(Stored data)
########

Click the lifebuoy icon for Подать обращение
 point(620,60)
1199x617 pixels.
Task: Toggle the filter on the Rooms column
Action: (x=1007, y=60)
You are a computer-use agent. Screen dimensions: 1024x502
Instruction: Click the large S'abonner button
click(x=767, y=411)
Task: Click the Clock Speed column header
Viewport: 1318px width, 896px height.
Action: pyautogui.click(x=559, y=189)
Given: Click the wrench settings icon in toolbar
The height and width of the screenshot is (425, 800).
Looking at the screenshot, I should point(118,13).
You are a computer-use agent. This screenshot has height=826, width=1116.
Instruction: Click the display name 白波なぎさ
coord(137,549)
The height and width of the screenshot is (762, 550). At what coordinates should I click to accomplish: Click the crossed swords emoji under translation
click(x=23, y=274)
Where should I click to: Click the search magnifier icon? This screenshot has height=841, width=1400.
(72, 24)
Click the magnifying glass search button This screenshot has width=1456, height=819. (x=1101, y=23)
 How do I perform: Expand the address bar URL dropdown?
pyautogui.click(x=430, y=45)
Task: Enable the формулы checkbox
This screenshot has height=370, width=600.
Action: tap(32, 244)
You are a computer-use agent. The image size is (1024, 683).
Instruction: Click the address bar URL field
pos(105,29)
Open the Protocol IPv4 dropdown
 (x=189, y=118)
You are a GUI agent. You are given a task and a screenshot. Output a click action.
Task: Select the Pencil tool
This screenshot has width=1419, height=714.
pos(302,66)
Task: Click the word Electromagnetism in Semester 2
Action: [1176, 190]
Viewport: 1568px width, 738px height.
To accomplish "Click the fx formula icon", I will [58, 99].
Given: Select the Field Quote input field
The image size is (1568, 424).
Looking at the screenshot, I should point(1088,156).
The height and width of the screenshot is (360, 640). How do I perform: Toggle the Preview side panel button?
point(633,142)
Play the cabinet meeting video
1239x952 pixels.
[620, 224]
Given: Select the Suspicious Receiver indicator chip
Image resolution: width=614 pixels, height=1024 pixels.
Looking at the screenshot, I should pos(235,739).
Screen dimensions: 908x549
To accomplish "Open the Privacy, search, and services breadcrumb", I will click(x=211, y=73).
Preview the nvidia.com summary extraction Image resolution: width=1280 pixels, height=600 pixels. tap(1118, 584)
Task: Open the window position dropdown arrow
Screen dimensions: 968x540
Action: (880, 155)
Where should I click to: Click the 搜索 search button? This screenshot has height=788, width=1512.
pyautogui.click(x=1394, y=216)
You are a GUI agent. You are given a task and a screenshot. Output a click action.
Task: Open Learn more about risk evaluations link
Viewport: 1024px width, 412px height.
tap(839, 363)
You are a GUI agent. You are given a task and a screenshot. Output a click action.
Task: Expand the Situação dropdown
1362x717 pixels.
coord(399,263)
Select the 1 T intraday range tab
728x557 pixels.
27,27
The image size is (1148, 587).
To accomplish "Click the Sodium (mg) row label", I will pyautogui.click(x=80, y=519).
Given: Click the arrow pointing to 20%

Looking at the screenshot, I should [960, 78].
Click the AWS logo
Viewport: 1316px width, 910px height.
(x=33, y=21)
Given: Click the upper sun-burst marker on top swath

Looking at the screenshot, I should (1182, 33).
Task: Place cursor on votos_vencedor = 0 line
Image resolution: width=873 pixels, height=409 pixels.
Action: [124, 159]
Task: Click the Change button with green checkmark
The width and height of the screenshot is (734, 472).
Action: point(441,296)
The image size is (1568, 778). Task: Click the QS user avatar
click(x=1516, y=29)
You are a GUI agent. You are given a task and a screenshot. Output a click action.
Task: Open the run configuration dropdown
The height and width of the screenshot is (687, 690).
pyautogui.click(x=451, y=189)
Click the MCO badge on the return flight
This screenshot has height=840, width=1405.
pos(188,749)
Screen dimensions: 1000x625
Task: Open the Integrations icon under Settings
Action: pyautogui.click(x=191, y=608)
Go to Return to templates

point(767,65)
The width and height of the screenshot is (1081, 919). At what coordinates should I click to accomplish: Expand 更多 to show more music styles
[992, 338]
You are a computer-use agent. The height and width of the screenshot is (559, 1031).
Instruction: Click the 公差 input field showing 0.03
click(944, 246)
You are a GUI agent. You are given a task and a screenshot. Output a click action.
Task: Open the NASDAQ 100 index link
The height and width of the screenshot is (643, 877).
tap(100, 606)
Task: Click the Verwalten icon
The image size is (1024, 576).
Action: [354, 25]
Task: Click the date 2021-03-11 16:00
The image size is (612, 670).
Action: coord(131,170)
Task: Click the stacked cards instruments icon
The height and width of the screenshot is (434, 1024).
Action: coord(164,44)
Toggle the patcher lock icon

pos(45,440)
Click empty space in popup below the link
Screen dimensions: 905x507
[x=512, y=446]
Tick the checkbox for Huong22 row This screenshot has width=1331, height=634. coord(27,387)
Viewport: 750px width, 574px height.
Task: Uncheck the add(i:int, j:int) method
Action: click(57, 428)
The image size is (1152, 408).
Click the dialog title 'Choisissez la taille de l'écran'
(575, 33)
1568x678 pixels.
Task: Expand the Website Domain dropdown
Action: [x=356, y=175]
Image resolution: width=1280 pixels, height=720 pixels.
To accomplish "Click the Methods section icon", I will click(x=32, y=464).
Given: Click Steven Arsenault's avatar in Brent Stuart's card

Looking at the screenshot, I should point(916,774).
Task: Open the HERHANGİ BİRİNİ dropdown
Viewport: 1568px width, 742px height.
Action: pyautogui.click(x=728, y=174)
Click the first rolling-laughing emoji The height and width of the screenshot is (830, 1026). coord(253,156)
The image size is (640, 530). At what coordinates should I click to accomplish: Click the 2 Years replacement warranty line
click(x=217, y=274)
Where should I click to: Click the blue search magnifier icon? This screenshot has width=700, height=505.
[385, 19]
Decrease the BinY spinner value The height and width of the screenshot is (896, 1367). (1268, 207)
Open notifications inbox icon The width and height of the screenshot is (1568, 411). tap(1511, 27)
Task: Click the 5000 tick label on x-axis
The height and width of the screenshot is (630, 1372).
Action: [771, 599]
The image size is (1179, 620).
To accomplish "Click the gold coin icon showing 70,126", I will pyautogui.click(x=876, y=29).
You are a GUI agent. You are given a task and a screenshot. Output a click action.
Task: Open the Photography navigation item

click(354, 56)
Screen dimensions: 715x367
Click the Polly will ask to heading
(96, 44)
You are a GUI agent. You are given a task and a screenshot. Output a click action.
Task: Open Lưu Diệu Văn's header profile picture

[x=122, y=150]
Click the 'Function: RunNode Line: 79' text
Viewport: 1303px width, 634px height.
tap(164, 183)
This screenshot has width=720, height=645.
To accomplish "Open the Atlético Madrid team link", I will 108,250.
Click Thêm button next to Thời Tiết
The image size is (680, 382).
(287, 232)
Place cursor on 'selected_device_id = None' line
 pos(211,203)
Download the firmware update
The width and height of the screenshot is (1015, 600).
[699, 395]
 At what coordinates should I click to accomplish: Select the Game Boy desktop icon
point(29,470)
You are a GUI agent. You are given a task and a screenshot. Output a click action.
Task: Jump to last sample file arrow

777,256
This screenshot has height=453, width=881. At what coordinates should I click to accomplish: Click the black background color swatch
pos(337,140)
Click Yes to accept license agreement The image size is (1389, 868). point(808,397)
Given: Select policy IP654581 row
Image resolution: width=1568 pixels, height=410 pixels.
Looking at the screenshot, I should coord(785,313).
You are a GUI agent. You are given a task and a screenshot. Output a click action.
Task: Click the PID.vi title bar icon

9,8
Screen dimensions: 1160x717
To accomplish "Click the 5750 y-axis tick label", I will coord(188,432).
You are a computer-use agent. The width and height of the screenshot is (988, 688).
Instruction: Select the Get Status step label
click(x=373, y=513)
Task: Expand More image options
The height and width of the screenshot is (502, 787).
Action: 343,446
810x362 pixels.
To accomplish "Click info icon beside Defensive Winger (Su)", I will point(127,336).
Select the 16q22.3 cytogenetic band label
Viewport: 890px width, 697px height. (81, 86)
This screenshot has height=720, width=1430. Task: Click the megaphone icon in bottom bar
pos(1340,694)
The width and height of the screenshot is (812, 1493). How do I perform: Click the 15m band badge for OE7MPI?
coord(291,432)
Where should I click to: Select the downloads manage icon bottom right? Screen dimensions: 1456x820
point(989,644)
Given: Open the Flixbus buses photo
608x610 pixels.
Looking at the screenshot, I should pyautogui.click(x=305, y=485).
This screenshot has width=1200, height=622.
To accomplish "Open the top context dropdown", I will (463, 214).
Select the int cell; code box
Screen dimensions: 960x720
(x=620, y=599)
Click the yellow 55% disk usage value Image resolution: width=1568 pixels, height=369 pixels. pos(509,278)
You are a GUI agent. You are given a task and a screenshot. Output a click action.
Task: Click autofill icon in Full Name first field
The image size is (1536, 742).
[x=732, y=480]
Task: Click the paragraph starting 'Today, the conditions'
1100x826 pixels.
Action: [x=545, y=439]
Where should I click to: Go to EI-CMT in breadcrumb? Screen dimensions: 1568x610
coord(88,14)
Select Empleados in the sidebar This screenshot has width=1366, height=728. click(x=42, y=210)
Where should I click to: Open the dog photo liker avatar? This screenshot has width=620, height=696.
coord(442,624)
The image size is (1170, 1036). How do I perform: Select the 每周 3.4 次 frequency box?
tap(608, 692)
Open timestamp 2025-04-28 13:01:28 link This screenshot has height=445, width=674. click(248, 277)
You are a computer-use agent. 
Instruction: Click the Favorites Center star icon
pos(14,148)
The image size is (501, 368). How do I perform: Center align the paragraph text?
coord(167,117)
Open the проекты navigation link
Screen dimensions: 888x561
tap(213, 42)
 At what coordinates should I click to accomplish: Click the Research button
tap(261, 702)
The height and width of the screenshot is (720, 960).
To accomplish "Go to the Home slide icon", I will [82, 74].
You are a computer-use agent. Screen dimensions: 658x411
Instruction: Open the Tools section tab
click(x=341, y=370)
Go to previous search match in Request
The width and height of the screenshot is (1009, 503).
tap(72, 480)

########

▶ [What is expected] Look back at the entries above and repeat, unchanged, every line from the line holding "The image size is (1568, 424)." through the line holding "Screen dimensions: 908x549".

▶ [Answer for this exercise]
The image size is (1568, 424).
Looking at the screenshot, I should point(1088,156).
The height and width of the screenshot is (360, 640). How do I perform: Toggle the Preview side panel button?
point(633,142)
Play the cabinet meeting video
1239x952 pixels.
[620, 224]
Given: Select the Suspicious Receiver indicator chip
Image resolution: width=614 pixels, height=1024 pixels.
Looking at the screenshot, I should pos(235,739).
Screen dimensions: 908x549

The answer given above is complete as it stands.